Until now, the Sudanese government rejects 1706 and instead vows to dispatch more than 10,500 Sudanese government forces to Darfur.
Opposition forces have wasted no time putting the government on the defensive: "we urge African leaders meeting in Libya to exert maximum effort to find a political solution to the Darfur crisis and to prevail on the Sudanese government to accept the demands of the people of Darfur. We don't want just another formal African summit that is little more than a talking shop," Abdul-Wahid Mohamed Al-Nour told the Weekly on the eve of the Libya summit.

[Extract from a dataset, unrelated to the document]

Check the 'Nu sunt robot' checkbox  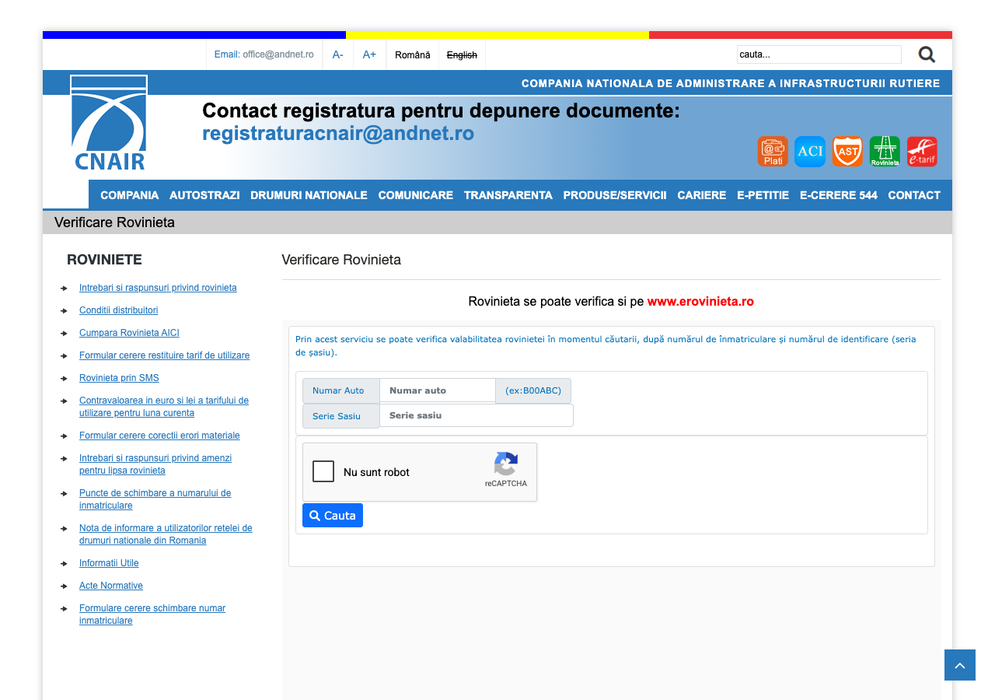(323, 471)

Al-Nour, the leader of the Sudan Liberation Army (SLA) Al-Nour faction, rejects the 5 May Darfur Peace Agreement signed between the Sudanese government and his rival Arko Minni Minnawi, leader of the SLA Minnawi faction. Minnawi is now special presidential advisor to Al-Bashir. An ethnic Zaghawa, he is opposed by Al-Nour, an ethnic Fur -- the largest ethnic group in Darfur. Khalid Ibrahim, the leader of the Justice and Equality Movement closely affiliated with Turabi's PCP, also opposes the 5 May Darfur Peace Agreement.

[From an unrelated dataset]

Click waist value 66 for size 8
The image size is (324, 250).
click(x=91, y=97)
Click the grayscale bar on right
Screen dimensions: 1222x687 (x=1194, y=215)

Intense regional and international pressures on Khartoum have caused the Sudanese government to start talking in crisis terms. A flurry of diplomatic activity is underway. French Foreign Minister Philippe Douste-Blazy said he would fly to Sudan and try to persuade the Sudanese authorities to accept foreign peace-keepers in Darfur. UN Secretary-General Annan warned of a humanitarian crisis of a "catastrophic scale" in Darfur unless action was taken.
The UN High Commissioner for Refugees Antonio Guterres disclosed that, "millions are already at grave risk" in Darfur. "Hundreds are still dying amid ongoing violence, and thousands are still being forcibly displaced. Urgent and concerted international action is needed," stressed Guterres.
There are no signs, however, that Khartoum is prepared to alter its position. Khartoum is banking on the backing of powerful permanent UN Security Council members such as China to block US threats of UN sanctions against Sudan. In April China abstained from a UN Security Council resolution imposing sanctions on four prominent Sudanese political figures -- including notorious Janjaweed leader Moussa Hilal.
Still, UN Resolution 1706 spells out that the deployment of foreign troops in Darfur is contingent on consent by the Sudanese government.
"China hopes the parties concerned could resolve the Darfur issue at an early date through dialogue and patient negotiations," Chinese Vice-President Zeng Qinghong told Nafie Ali Nafie, currently special Sudanese presidential advisor and a former head of the Sudanese intelligence and security services. The politically powerful and highly influential Nafie was on a five-day visit to China, the main importer of Sudanese oil.
The protection of highly placed Sudanese officials indicted by the International Criminal Court investigating war crimes in Darfur is often cited as the real reason for Sudan's reluctance to accept foreign troops on its soil. The release of Pulitzer prize-winning US journalist Paul Salopek this week along with two of his Chadian aides stands in sharp contrast to Taha's brutal murder.
Salopek, working for the National Geographic, was released because New Mexico Governor Bill Richardson intervened on his behalf with the Sudanese authorities. Taha had no one to protect him. This is a lesson for the whole of Sudan. If figures like Taha are not protected, and along with him the freedom of expression, Sudan could slide dangerously towards ungovernability.